Chapter 5
Equality is folly. There can be no light without dark, no balance without chaos. The delicate equilibrium is precarious, with but one decision standing between total abandon. Dominion, cunning and devious, took full advantage to assert his supremacy, cloaked in shadow.
The Rise of Dominion
ASTRAIA DID NOT RESPOND. STEELING herself, she strode toward the woods, where the last man had fallen. He was still writhing in pain, lying on his side with the arrow protruding from his back.
She knelt beside him, close enough to smell the iron in his blood that coated the dirt.
“Who sent you?” she seethed. Anger boiled under her skin.
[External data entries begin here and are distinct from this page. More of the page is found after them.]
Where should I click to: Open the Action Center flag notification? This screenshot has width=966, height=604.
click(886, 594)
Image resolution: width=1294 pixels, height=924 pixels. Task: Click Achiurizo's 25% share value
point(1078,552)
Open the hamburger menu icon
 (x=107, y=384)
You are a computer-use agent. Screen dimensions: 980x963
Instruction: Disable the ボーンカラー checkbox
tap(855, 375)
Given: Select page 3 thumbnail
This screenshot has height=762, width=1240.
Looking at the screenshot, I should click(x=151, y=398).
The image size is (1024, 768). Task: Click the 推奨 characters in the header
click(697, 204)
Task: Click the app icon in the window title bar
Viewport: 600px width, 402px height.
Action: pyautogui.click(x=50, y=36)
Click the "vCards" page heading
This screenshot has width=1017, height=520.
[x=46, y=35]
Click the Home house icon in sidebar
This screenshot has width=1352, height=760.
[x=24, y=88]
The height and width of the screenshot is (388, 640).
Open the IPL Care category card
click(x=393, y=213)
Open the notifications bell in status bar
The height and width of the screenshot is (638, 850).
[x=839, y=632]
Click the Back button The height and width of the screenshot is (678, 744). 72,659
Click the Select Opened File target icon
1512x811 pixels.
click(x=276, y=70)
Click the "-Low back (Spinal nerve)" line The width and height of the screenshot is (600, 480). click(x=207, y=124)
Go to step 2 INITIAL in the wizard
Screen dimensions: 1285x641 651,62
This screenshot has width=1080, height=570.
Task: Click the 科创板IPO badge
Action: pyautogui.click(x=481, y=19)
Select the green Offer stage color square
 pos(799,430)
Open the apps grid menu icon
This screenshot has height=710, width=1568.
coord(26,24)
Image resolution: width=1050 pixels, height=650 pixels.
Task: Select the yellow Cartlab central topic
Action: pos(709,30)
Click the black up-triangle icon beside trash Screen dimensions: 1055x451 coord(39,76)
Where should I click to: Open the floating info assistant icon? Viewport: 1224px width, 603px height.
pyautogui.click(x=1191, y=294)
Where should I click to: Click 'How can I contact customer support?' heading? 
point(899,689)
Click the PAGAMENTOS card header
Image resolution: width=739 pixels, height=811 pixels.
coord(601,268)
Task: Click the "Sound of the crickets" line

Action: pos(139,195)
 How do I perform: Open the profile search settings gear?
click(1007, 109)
He coughed, blood splattering her boots. “Wouldn’t you like to know, Starborne?” he whispered, sputtering blood, a sickening smile spreading across his face.
Astraia did not falter as she grabbed the man’s own dagger from his waist and plunged it into his thigh. A shriek of pure agony escaped his lips.
“Now I can make your last moments on this stars-forsaken world as painful as when your mother brought you into it, or you can tell me what I want to know, and I’ll send you to meet Dominion with haste. Your choice.” Not a hint of pity in her voice, Astraia removed the dagger from his thigh.
Another yelp shattered the silence of the clearing as his hand grazed his now bleeding thigh.
“So, let’s try this one more time. Who sent you?”
The man gasped for what little breath remained in his lungs. “Delphi. Delphi sent us. She said she would split the bounty on your head when she handed you over to King Maelrik.”
Astraia’s breath hitched. She couldn’t be hearing the man correctly. He was dying and delusional.
“You’re lying!” she bellowed, her hands shaking.
He coughed again, more blood spraying the ground around him, and laughed weakly. “Not everyone is who they claim to be.”
He breathed one last shuddered inhale, then silence.
Astraia sat down next to the dead man. Her hands shaking, holding onto the bloody dagger as it dripped red on the ground next to her.
Why? Why would Delphi do this? How does she know about my bond?
Her bond flickered in her spine, not out of warning, but out of comfort and healing. The gash in her side from the attack was already mending, the muscle and skin melding together, whole once again. She could feel her energy being restored, and fatigue faded.
A shadow covered her.
“Are you going to sit there waiting for more of them?” His voice was low, with a hint of annoyance.
Astraia pushed herself to her feet. “You followed me?”
“I never stopped.”
She narrowed her eyes. “Were you waiting for them to wear me down first, or is that just a perk of your charming personality?”
“If I wanted you dead,” he said, sheathing his sword, “you would be.”
The wind shifted, lifting strands of her hair as silence stretched between them. Her bond hummed against her skin—Sacrifice pulsing low and warning. Not because he’d hurt her. But because he could.
She crossed her arms. “What do you want?”
He stepped closer. “To keep you breathing. Until I’m paid what I’m owed.”
Her jaw clenched. “You’re a bounty hunter.”
“No,” he said, tone dry. “I’m the bounty hunter.”
She hated that her heart still pounded—not from fear, but fury. From the sting of helplessness. “I don’t need your protection,” she snapped. “And next time, don’t bother saving me.”
“I won’t.”
She moved past him, brushing his shoulder. He didn’t stop her—but he didn’t step aside either.
“You’re bleeding.”
“Not anymore,” Astraia coldly replied over her shoulder.
He was exactly as she remembered him from the alley. His hair was golden and ash, tousled from the fight. Rough stubble covering his angled jaw, some specks of blood visible on his golden skin. And those eyes of molten amber pierced her fortitude.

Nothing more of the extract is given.